Circularized transcript isoforms due to back-splicing are increasingly being reported in different tissues types and pathological states including cancer. Since these circular RNAs (circRNAs) are more stable than linear messenger RNA their identification and profiling in tumor tissue could aid in stratifying patients and may serve as biomarkers. In this study, we have investigated the relationship between circRNA expression and tumor grade in a cohort of 58, mostly non-muscle-invasive bladder


cancer patients. From 4571 circRNAs detected, we identified 157 that were significantly differentially expressed between tumor grades relative to the linear transcript. We demonstrated that such grade-related differences can be identified in an independent cohort, and that a large fraction of circRNAs can be, in principle, detected in urine. The differentially expressed circRNAs cluster into subgroups according to their co-expression, subgroups which are enriched for DNA repair, cell cycle and intracellular signaling genes.
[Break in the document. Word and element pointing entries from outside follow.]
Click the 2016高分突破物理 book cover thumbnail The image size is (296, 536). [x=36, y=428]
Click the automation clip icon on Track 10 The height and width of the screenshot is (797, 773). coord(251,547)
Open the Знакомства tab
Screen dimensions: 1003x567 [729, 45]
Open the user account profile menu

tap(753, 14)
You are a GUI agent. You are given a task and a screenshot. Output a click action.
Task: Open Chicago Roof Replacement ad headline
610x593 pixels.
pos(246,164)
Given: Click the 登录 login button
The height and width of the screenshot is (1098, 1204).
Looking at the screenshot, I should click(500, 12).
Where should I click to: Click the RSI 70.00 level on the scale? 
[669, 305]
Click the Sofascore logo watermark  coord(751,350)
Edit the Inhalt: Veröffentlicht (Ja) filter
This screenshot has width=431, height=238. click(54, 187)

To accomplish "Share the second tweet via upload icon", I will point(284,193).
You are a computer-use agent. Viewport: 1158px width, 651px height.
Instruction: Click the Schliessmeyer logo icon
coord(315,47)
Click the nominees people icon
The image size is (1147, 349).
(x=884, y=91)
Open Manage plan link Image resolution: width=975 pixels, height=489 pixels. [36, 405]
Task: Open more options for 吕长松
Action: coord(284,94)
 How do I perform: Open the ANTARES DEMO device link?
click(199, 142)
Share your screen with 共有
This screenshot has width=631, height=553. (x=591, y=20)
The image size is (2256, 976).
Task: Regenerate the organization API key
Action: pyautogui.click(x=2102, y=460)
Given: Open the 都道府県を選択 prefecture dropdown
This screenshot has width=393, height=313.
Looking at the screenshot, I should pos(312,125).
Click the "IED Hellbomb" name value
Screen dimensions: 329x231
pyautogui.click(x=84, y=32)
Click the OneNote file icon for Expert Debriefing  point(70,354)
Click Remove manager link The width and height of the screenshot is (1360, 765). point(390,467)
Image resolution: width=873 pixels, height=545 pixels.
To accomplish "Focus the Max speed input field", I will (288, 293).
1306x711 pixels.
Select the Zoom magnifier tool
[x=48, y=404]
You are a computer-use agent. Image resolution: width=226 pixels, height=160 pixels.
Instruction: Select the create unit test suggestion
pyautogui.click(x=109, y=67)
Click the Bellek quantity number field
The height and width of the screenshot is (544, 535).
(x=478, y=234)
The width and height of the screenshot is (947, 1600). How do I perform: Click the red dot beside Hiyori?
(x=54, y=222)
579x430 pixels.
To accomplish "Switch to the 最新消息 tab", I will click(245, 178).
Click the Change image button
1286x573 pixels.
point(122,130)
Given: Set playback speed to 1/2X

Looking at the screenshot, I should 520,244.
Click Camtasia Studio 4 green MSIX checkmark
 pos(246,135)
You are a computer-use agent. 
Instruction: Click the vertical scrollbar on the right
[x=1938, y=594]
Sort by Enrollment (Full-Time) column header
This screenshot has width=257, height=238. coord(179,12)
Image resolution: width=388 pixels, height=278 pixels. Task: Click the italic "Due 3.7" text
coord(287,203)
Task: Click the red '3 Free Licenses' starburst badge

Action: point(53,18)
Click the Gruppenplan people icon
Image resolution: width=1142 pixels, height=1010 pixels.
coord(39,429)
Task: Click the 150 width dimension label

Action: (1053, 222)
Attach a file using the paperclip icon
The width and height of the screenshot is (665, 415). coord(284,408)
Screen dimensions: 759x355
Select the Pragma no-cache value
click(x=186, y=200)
Since one proposed function of circRNAs is to interfere with gene-regulation by acting as microRNA "sponges," candidates which were differentially expressed between tumor grades were investigated for potential miRNA target sites. By investigating the circRNAs from bladder cancer related pathways we demonstrated that the expression of these pathways, the circRNAs, and their parental genes are often decoupled and do not correlate, yet that some circRNAs do not follow this tendency. The present study provides the next step for the comprehensive evaluation of this novel class of RNAs in the context of non-muscle-invasive bladder cancer. Intriguingly, despite their possible function as microRNA sponges, they potentially affect host mRNA levels at the transcriptional stage, as compared to post-transcriptional control by miRNAs. Our analysis indicates differences of their activity between bladder cancer tumor stages, and their relative expression levels may provide an additional layer of information for patient stratification.